TASK:
Print all the data, keeping every line exactly as it is.

AVAILABLE RECORDS START

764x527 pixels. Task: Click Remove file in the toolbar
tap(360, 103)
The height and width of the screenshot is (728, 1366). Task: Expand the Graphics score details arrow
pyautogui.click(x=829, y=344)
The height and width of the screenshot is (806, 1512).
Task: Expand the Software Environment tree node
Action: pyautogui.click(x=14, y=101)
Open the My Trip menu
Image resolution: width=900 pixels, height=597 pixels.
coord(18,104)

AVAILABLE RECORDS END

WRITTEN SOLUTION:
764x527 pixels. Task: Click Remove file in the toolbar
tap(360, 103)
The height and width of the screenshot is (728, 1366). Task: Expand the Graphics score details arrow
pyautogui.click(x=829, y=344)
The height and width of the screenshot is (806, 1512).
Task: Expand the Software Environment tree node
Action: pyautogui.click(x=14, y=101)
Open the My Trip menu
Image resolution: width=900 pixels, height=597 pixels.
coord(18,104)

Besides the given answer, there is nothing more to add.